> [Source document]
++++++++++++++++++++

Rand and International FX Commentary

  • Yesterday was a rangebound day, with the USD-ZAR offering very little in the way of directional bias. As SA still waits for scientists to confirm whether Omicron is something restricting the economy, investors are not yet trading fully on the anecdotal evidence suggesting that although highly transmissible, Omicron is a milder form of Covid. If the scientists concur, this will be something to cheer and, on aggregate, would build the case for travel bans to be lifted against SA and remove any reason to disrupt holiday tourism.
  • Globally, it might also hold implications for safe-haven destinations that may no longer attract portfolio flows in the way they have recently. The USD could come in for a healthy correction and allow the ZAR to recover from the current oversold positions. A weaker USD would also boost commodity prices, which have supported the ZAR and the SA economy so well through the past year.
  • On the topic of the economy, today will see the latest GDP stats for Q3 released. The data will likely show that the economy expanded by between 3.5-4.0% y/y. This is a poor performance, negatively affected by the riots mid-year, the resumption of load shedding, high oil prices and ongoing restrictions due to the pandemic. In q/q terms, the economy likely contracted by roughly 1.2% to offer context as to the persistent rise in the unemployment rate.

++++++++++++++++++++

> [Dataset extract]
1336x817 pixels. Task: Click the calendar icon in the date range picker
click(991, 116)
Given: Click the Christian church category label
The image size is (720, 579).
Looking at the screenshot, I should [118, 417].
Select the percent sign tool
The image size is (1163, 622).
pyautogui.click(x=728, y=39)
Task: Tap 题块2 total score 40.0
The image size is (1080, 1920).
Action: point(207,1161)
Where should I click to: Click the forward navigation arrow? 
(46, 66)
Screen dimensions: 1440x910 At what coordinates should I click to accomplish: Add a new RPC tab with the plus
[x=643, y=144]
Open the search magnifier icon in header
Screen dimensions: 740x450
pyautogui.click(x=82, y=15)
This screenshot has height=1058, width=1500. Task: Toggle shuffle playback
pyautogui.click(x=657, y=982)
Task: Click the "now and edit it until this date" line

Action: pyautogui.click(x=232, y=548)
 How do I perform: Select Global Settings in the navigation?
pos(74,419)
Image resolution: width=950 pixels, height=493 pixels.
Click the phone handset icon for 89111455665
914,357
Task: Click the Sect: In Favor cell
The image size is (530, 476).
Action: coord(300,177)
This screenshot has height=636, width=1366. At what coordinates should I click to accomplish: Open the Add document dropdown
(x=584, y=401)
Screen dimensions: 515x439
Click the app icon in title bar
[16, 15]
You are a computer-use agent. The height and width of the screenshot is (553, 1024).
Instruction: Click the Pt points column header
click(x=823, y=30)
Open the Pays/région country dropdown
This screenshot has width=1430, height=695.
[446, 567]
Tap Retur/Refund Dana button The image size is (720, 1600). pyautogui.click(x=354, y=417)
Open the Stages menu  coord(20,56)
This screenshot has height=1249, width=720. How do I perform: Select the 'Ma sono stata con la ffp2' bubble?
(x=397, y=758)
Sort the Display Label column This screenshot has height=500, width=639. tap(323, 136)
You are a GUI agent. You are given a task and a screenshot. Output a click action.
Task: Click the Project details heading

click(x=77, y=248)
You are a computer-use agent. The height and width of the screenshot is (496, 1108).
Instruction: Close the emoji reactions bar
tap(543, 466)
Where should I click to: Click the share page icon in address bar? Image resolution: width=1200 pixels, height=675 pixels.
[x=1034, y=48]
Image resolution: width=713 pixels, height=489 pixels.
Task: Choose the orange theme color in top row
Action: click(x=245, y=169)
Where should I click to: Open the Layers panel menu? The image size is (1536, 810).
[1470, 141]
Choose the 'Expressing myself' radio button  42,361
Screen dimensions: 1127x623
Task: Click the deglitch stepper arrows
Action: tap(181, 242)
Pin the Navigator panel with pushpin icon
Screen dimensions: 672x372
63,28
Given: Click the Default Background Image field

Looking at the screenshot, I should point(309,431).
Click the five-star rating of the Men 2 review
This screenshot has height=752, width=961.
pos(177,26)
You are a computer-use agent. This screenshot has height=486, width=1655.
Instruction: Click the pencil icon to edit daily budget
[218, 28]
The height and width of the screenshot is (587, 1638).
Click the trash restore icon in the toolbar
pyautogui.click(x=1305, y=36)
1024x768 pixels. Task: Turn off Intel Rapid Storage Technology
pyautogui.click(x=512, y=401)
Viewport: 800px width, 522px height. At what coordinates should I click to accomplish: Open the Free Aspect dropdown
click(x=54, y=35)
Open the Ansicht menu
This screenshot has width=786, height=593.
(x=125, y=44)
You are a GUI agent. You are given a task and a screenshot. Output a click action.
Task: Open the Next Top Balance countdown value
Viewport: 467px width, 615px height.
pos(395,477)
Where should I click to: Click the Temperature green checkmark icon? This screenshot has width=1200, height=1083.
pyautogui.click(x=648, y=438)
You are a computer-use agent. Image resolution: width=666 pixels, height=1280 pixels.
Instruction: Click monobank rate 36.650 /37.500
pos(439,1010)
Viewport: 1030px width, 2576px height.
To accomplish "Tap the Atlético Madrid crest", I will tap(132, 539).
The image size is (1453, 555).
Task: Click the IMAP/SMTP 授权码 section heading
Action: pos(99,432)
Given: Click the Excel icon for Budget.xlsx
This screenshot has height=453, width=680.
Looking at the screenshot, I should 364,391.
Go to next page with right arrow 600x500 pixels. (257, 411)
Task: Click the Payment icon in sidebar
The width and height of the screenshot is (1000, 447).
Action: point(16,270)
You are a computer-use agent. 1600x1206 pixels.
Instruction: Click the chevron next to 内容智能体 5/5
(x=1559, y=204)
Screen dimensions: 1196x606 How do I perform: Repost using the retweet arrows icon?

++++++++++++++++++++

> [Task instructions] Pick up the rand and FX commentary after its last sentence and continue it.

> [Result for this task]
  • Although the data is unlikely to boost sentiment towards SA much, investors are reminded of two things. Firstly, the data is very historical. SA is mid-way through the final month of Q4, so the data is well and truly dealt with. Secondly, that weakness in GDP tends to support rather than detract from the ZAR’s performance. A weak economy tends to be associated with lower levels of consumption and investment. Both detract from the strength of the imported component of the trade balance, which again offers insight into why SA’s trade and current accounts have remained in such strong surplus positions through Q3 and into Q4.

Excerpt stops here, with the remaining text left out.